If one of your New Year’s resolutions is to move up the ladder at your current company, you may be planning how to grab that promotion. While the traits that companies value most haven’t changed dramatically, the challenge is that it’s harder for leaders to get to those touch points when they’re not seeing you as frequently as they did in the past, says Martin G. Moore, author of No Bullsh!t Leadership.
“Every time you open your mouth or do something in an organizational context, it’s actually a job interview,” he says. “Other people are seeing and watching and observing. Now you have fewer opportunities to do that, and Zoom is not a good medium for it, which is what’s going to make it more difficult going forward. You have to actually plan and structure the interactions you have with senior people in your organization to make sure you’re in the line of sight.”
As you get in front of your boss, Moore says common traits they’ll want to see, are things like learning from your mistakes, and being willing to take on tougher and tougher challenges.

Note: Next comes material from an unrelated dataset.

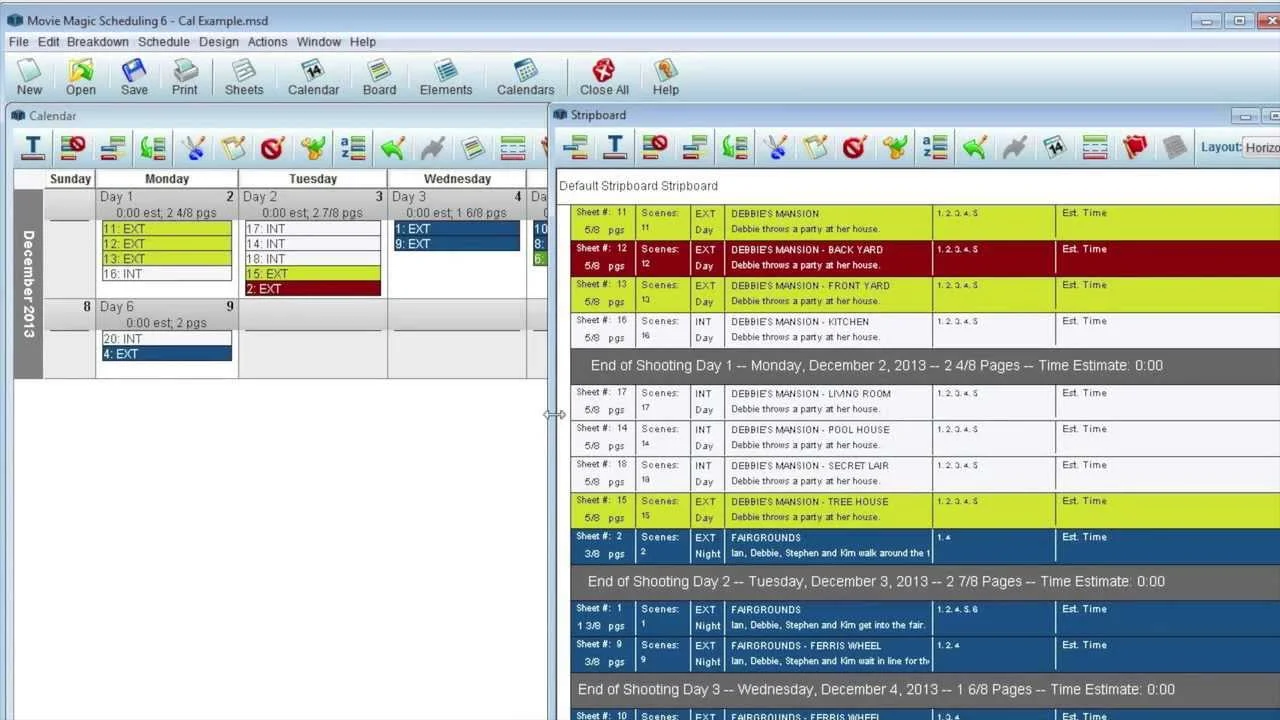Open the Schedule menu
Image resolution: width=1280 pixels, height=720 pixels.
[164, 42]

“Nothing speaks louder than results,” he says. “They get attention. Leadership sees that you have a certain work ethic, a certain way of doing things, a certain level of resilience, a certain level of maturity.”
Unfortunately, these traits are not enough to get you promoted because every ambitious person works hard. To put yourself first in line for a promotion, Moore says you must avoid two common mistakes that actually sound like best practices.
Don’t be Irreplaceable
Once you’re on the radar by demonstrating results, you also need to show that you can build capability in others. While everyone wants to feel indispensable, it is a bad idea, says Moore. Instead, his counterintuitive advice is to demonstrate that you’re redundant.

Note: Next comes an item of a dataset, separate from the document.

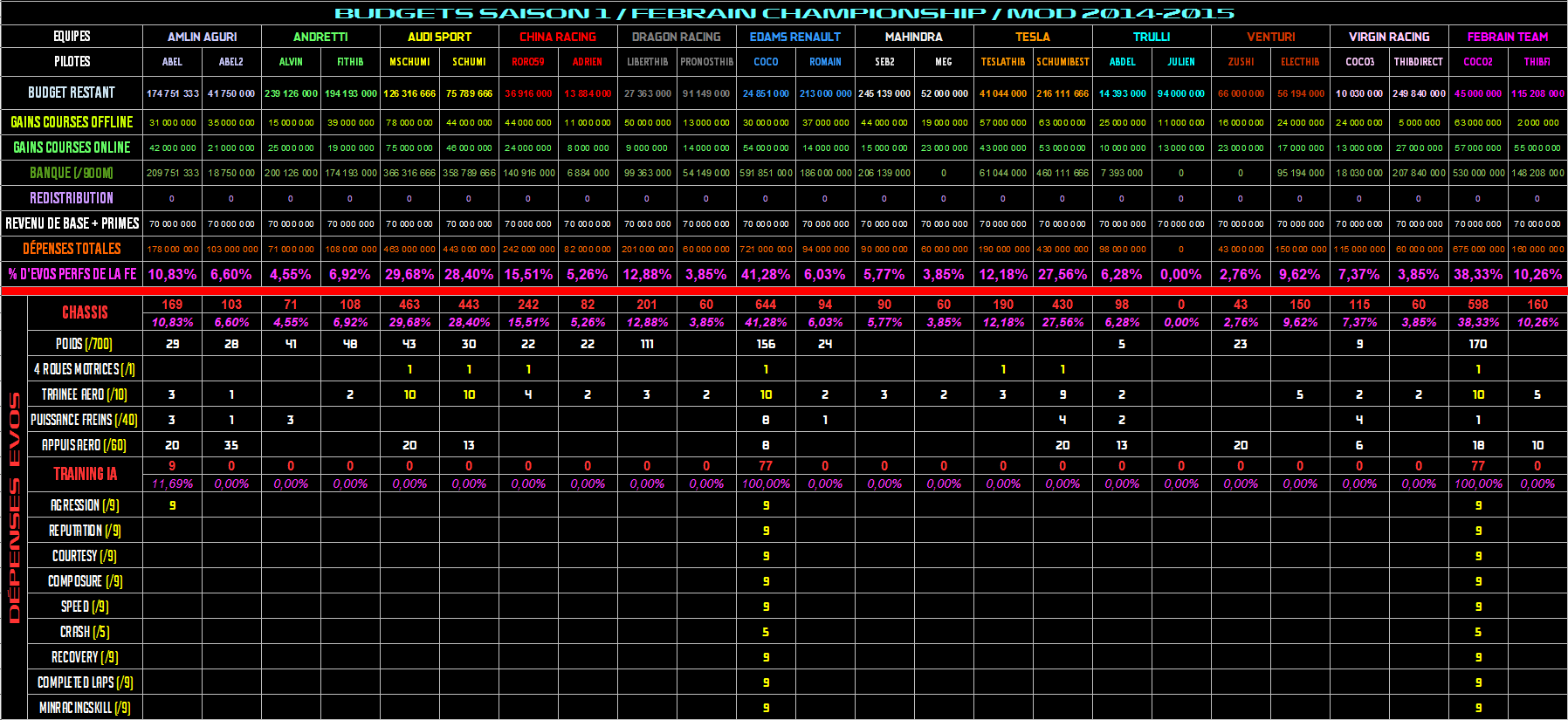Click the GAINS COURSES OFFLINE row label

coord(72,122)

“If I’m doing my team’s work, they can’t function without me,” he says. “Then why would they move me anywhere else? I’m critical to the functioning of that team.”

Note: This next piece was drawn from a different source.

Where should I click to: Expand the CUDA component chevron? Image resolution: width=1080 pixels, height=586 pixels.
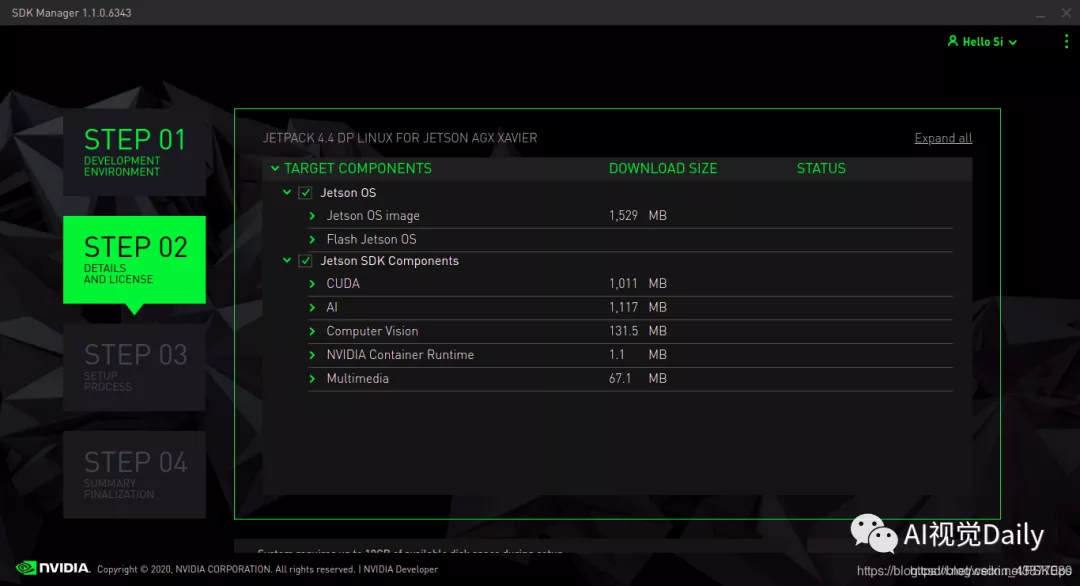click(312, 284)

Being redundant means that you understand risk, adds Moore. “If you get hit by a bus or a COVID variant or whatever else, you’ve got to show that your team can go on in the organization,” he explains. “The concept of striving to make yourself redundant so that the team can function without you is a key concept.”
Instead, show that you are a leader by avoiding the next mistake.
Don’t Work Too Hard
Ambitious people tend to be workhorses, putting in long hours and delivering against all odds. When others around them, such as coworkers or their own teams, don’t carry their own weight, ambitious people are tempted to jump in and do the work themselves. To be promotable, however, you’ve got to resist this urge, otherwise you will cap yourself at a certain level, says Moore.
“Rather than stepping in, rolling up your sleeves, and solving someone else’s problems to show them how much you know, stay in your role,” he says. “Coach and mentor those people so that they develop and fill that vacuum. Because at some point in time, they’ve got to be able to do that job and do it to the standards that you set.”
It can be tempting to shy away from these conversations because it feels easier to fix the problem in the moment, but Moore says that comes with the risk that you’ll be doing someone else’s work in the long term or that you’ll need to find someone else who can perform.
“And instead of being a workhorse, strive to be a trusted advisor,” says Moore. “You end up with people who are functioning at a much higher level themselves and are much more capable than they would have been otherwise if you just done the work for them,”
Being promotable means looking at the world from your boss’s level so you can contribute to their success. It’s metaphorically dressing for the job you want instead of the one you have, explains Moore.
“We think that we think that hard work and being indispensable to our team will get us somewhere,” he says. “The truth is that it’s almost the opposite of those things. What makes you promotable is developing the next line of leaders underneath you that are going to come through and be the next promotion points. It’s really about building the organizational talent pipeline.”